◆ DIRECTIVES ◆
1. Please rewrite the part of the Tresata interview starting with "Shreya [9:20]" and going on through "feel the same?", putting "quiet ease" in place of "underlying comfort".
2. Sum up the Tresata interview in two sentences.

───── EXTRACT ─────

I think we broke our ice on a very interesting project we worked together on with a gentleman Richard met in person. And you know, in a way we will give some credit for Tresata to this individual by name of Ram Charan. And if you look at Ram, Ram was one of the leading thinkers of our generation around cultures, corporations, and building winning corporations. 

Abhishek [8:56]

And Richard and I were asked to create a strategic perspective around change at a very large company. And we picked this book called Execution by Ram and Larry Bossidy. And that was my first project that, you know, we had a meeting of the minds and how we thought about really big ticket things. So we kind of broke the ice.

Shreya [9:20]

I’ve been here less than a year and what has struck me about Tresata is this underlying comfort we all have when working with each other almost like it were family. Do you feel the same?

Abhishek [9:35]

I think Richard and I have become family. Especially in the last five years, we’ve fought & celebrated so many moments together that I couldn’t have asked for, I say this with due humility, and I know he respects me equally when I say that, that you know, he’s the older brother I never had. And he keeps me honest about the right things in life when I need perspective. 

Abhishek [10:07]

Because we do come at things differently, which I think is a very, very cool part about a partnership. But when I need perspective, I call him, you know. And I think it’s a very unique thing to share in any relationship.

Shreya [10:21]

How does someone decide to leave what they have – the security, the finances, the life – & start something so new?

Abhishek [10:32]

A person I got to know really well at MIT, Sandy Pentland, had said a story that, you know, is very important. I had given a talk in 2010 October called “Data will launch the next Industrial Revolution.” And when Sandy heard the talk, he says, “You are right about this, what are you going to do about it?” And I said, what do you mean, you know. I’m in a big company with a fancy title – Managing Director, Big Data – and I’m doing something about.

Abhishek [11:01]

And he goes,  “No, this is a wave like none other. And if you don’t do something, you’ll be a miserable 50 year old guy.” But success isn’t guaranteed, which doesn’t make the journey any worse – that’s the, you know, just because you fail. And Sandy was right – the other person who I think deserves a lot of credit for Tresata is Sandy Pentland, at least from my perspective. I think Richard will agree.

Richard [11:25]

And I think we both looked at what was going to be the transformative nature of data for business models. And so we both saw it as a once-in-a-lifetime opportunity to actually create something at a real unique time, in place and time to be able to actually build software, to be able to play a part in transforming business models. 

Richard [11:54]

And I think, Abhi I would like to get your view, I think we saw the vision or the view that was there. And, you know, I think very lucky to have met Abhishek at that time, not only just from a business perspective, but a friendship perspective as well. And both have that same clarity of thought and purpose to say, “This doesn’t happen very often to get a market opportunity like this, let’s go for it.”

───── AVAILABLE DATA ─────

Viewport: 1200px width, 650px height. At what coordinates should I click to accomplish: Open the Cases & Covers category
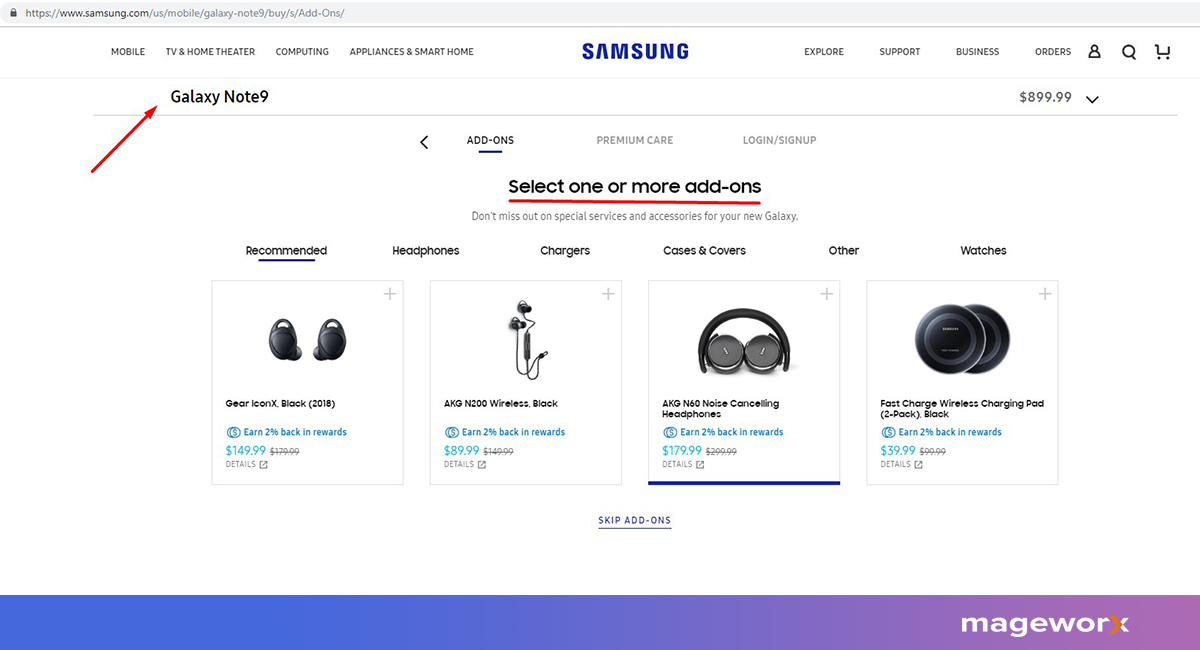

─────

◆ COMPLETE ANSWERS ◆
1.
Shreya [9:20]

I’ve been here less than a year and what has struck me about Tresata is this quiet ease we all have when working with each other almost like it were family. Do you feel the same?

2. Abhishek and Richard broke the ice while building a strategic perspective on change at a very large company, drawing on the book Execution by Ram Charan and Larry Bossidy, and Abhishek now calls Richard the older brother he never had. Sandy Pentland pushed Abhishek to act on his talk about data launching the next Industrial Revolution, and the two saw a once-in-a-lifetime chance to build software that could help transform business models.